Zum Hintergrund: Die Volksinitiative „Transparenz schafft Vertrauen“ möchte mit dem sogenannten „Transparenzgesetz Hamburg“ das geltende Hamburgische Informationsgesetz ersetzen. “Öffentliches Handeln muss grundsätzlich öffentlich sein”, so die zentrale Forderung der Volksinitiative, über die ALTONA.INFO bereits umfassend berichtete. Bürgerinnen und Bürger sollen dann keine Anträge mehr stellen müssen, sondern sich über ein zentrales, elektronisches Informationsregister, in dem u.a. Senatsbeschlüsse, Dienstanweisungen, Verträge, Bauleitpläne, -anträge und -genehmigungen verpflichtend veröffentlicht werden sollen, informieren können.

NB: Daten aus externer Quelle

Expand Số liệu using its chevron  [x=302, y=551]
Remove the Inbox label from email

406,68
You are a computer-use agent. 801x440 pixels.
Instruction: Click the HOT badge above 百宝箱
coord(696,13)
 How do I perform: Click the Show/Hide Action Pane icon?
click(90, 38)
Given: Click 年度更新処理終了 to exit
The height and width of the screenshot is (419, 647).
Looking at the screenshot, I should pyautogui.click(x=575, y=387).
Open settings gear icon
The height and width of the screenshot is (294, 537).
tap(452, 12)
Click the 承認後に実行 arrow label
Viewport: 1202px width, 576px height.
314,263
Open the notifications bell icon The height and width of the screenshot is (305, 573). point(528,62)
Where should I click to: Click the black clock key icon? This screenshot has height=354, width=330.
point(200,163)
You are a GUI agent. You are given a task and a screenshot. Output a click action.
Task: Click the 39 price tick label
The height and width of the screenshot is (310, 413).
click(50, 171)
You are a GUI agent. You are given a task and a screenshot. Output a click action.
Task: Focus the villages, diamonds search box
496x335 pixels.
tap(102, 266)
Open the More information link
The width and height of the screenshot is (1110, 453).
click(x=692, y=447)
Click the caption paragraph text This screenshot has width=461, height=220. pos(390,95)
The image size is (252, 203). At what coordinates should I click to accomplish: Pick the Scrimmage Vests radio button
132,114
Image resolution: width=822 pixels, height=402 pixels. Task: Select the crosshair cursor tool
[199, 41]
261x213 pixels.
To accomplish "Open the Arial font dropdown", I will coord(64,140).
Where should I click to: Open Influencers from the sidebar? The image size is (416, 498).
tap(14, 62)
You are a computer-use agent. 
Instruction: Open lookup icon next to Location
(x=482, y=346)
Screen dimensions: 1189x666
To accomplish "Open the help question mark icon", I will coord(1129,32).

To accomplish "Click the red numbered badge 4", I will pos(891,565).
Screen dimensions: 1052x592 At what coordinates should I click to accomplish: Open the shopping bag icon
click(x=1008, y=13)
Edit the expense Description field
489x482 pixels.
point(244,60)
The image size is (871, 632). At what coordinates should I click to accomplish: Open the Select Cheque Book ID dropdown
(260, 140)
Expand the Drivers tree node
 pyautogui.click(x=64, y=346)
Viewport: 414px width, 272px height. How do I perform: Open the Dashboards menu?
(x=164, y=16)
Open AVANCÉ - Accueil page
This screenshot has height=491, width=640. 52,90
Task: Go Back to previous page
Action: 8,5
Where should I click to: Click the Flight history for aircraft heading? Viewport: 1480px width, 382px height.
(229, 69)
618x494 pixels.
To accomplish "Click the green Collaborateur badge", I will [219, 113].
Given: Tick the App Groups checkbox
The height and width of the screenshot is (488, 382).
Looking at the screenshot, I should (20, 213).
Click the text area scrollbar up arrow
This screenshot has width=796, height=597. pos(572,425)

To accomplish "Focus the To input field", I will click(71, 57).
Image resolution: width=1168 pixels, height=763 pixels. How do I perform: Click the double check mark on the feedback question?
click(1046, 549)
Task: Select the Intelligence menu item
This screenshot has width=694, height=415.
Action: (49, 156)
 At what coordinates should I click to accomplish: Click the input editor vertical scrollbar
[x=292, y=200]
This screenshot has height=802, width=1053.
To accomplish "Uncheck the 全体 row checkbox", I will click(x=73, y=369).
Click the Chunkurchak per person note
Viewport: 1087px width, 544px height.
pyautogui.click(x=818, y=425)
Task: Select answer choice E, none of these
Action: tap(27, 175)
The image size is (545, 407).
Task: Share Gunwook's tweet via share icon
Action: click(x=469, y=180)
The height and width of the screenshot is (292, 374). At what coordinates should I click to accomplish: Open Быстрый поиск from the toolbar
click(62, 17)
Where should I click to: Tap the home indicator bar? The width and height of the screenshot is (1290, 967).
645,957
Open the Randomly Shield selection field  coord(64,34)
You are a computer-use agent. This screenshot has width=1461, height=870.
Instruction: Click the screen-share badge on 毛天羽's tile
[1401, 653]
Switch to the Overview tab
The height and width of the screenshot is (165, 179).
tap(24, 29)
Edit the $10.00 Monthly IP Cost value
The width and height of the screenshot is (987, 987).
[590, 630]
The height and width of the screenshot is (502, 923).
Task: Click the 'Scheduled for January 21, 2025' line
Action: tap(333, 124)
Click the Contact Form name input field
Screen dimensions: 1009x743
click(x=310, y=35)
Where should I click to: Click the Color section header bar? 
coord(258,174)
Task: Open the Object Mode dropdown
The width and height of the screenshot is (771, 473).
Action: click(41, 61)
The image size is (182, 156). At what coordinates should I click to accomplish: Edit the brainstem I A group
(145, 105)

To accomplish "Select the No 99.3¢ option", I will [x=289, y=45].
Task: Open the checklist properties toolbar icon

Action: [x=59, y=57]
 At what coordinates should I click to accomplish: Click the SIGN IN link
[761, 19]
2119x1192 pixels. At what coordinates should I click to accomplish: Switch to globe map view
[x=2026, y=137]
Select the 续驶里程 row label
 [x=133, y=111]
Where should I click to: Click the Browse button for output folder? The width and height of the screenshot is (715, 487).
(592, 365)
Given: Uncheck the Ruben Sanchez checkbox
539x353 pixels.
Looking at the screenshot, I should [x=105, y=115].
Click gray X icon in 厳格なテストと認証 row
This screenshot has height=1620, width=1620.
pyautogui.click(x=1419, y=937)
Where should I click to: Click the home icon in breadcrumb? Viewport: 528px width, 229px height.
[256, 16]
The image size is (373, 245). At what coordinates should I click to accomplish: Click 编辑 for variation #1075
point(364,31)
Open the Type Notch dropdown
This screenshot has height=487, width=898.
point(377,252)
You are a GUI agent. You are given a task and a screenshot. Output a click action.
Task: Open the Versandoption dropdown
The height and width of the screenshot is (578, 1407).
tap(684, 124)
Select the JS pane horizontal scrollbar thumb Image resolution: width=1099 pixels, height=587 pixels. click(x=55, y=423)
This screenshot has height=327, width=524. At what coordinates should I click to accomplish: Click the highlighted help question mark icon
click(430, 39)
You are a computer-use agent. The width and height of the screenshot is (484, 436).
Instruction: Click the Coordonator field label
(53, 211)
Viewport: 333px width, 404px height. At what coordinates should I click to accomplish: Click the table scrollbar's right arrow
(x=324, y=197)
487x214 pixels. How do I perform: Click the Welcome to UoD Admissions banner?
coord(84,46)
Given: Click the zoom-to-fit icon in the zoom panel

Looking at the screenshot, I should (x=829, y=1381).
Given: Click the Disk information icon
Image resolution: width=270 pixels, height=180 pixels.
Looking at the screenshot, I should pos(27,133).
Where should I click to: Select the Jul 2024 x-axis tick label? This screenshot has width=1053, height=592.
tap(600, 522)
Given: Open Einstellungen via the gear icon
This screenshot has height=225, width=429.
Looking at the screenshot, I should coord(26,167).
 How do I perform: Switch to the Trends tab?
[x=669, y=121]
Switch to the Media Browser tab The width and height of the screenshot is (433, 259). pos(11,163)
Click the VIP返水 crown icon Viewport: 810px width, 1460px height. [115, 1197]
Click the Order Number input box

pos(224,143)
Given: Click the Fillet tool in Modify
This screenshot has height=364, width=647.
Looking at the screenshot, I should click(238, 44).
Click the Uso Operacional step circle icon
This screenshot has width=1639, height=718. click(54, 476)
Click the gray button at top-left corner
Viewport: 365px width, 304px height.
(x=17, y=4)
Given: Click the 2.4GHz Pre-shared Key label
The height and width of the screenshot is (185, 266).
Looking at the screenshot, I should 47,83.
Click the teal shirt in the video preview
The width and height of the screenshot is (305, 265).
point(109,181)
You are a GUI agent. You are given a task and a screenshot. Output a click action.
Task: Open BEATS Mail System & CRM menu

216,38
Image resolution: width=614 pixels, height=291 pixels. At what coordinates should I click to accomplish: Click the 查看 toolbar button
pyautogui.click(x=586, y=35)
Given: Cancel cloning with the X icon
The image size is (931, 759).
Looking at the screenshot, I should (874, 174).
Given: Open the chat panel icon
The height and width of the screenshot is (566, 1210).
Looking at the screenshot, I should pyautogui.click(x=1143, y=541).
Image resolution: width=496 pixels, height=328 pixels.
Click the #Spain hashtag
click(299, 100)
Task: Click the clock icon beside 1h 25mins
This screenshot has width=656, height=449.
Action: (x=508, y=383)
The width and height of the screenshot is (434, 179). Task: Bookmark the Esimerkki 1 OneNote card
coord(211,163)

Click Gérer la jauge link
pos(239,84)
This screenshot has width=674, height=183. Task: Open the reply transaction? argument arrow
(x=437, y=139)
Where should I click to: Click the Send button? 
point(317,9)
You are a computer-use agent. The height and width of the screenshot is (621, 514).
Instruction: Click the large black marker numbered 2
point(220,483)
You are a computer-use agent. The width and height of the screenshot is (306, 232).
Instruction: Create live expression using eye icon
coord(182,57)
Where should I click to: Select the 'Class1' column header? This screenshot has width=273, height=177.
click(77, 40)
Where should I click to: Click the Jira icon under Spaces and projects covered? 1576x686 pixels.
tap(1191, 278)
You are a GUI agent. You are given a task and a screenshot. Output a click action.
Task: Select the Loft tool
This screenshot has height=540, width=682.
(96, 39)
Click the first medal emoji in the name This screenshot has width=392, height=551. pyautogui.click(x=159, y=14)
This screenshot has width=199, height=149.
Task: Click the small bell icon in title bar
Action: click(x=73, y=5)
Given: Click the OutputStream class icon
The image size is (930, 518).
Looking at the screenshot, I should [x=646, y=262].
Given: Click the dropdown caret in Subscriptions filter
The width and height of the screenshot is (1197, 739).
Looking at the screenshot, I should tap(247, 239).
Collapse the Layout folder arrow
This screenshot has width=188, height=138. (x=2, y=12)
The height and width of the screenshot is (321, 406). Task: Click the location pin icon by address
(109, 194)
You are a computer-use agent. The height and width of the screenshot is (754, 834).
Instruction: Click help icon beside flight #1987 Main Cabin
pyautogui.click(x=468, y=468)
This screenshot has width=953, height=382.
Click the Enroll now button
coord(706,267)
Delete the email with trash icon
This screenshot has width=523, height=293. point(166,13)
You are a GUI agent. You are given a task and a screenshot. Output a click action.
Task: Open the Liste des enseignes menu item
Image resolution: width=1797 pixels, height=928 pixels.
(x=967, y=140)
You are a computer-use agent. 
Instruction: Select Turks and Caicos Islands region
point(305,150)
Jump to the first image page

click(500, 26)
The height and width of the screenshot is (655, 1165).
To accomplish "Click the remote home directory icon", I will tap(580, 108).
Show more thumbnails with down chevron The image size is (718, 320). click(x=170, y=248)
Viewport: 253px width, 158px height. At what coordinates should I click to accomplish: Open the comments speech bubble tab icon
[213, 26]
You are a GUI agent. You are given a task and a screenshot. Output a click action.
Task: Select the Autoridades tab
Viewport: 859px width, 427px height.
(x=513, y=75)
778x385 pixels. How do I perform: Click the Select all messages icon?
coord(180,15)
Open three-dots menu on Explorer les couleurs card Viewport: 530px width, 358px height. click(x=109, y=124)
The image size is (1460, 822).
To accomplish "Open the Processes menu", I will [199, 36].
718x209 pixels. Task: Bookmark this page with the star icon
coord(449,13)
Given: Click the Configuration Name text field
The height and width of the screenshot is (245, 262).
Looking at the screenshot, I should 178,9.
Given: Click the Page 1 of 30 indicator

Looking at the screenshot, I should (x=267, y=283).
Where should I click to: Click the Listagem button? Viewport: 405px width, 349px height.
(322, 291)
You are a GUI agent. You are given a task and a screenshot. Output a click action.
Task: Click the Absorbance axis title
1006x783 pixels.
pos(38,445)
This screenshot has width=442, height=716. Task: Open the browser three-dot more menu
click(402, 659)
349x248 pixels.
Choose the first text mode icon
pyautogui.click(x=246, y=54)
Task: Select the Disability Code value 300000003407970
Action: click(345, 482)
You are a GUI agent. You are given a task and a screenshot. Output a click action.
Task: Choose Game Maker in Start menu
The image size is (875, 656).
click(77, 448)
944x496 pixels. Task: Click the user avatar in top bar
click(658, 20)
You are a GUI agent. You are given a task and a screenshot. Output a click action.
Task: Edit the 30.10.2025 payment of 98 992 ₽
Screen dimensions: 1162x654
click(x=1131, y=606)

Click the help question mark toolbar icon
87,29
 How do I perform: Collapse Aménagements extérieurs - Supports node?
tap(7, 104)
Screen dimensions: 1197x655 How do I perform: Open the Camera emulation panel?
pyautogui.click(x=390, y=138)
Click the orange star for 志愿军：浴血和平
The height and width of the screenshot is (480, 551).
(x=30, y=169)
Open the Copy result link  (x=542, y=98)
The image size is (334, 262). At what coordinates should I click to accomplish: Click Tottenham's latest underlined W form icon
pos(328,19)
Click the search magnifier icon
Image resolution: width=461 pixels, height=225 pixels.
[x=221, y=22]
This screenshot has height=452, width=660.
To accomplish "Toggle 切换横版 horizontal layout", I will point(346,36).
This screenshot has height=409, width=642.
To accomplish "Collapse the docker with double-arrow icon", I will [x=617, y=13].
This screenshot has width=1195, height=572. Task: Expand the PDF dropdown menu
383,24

Der von der Volksinitiative vorgelegte Gesetzentwurf soll nun im Rechtausschuss geprüft und diskutiert werden, teilt SPD-Fraktion in der Bürgerschaft mit. Es gebe einige Fragen zur „rechtlichen Zulässigkeit“ und zu möglichen Auswirkungen auf den Haushalt zu klären. Urs Tabbert, Fachsprecher der SPD-Fraktion für Recht sagt dazu: „Man muss insbesondere aufpassen, dass man bei den Offenlegungspflichten die Stadt nicht handlungsunfähig macht. Wir müssen sicherstellen, dass Wirtschaftsunternehmen weiter mit der Stadt Verträge abschließen können und wollen.“
Wie ernst die Volksinitiative „Transparenz schafft Vertrauen“ wirklich genommen wird, bleibt allerdings fraglich. Hansjörg Schmidt, Fachsprecher Netzpolitik der SPD-Fraktion, erklärt nämlich, dass Hamburg bei den Tranzparenzregeln bereits jetzt gut aufgestellt sei. „Wir haben ein schon in der letzten Wahlperiode verbessertes Informationsfreiheitsgesetz, wir haben deutschlandweit die bürgerfreundlichsten Mitwirkungsregeln und wir sind mit nahezu vollständig öffentlichen Parlamentsausschusssitzungen eines der transparentesten deutschen Parlamente“, so Schmidt.

Die FDP-Fraktion begrüßt indes, dass sich die SPD trotzdem mit der Initiative im Rechtausschuss befassen möchte. Der Sprecher für IT, Datenschutz und Informationsfreiheit Finn Ole Ritter bestätigt, dass sie die Zielrichtung von „Transparenz schafft Vertrauen“ im Grundsatz unterstützten, die rechtlichen Fragen aber unbedingt noch zu klären seien. In dem Gesetzentwurf sieht Ritter nicht nur die Möglichkeit die Bürgerfreundlichkeit und Transparenz des Verwaltungshandelns erhöhen, sondern auch einen positiven Beitrag zur Steigerung der Effizienz der Hamburger Verwaltung leisten.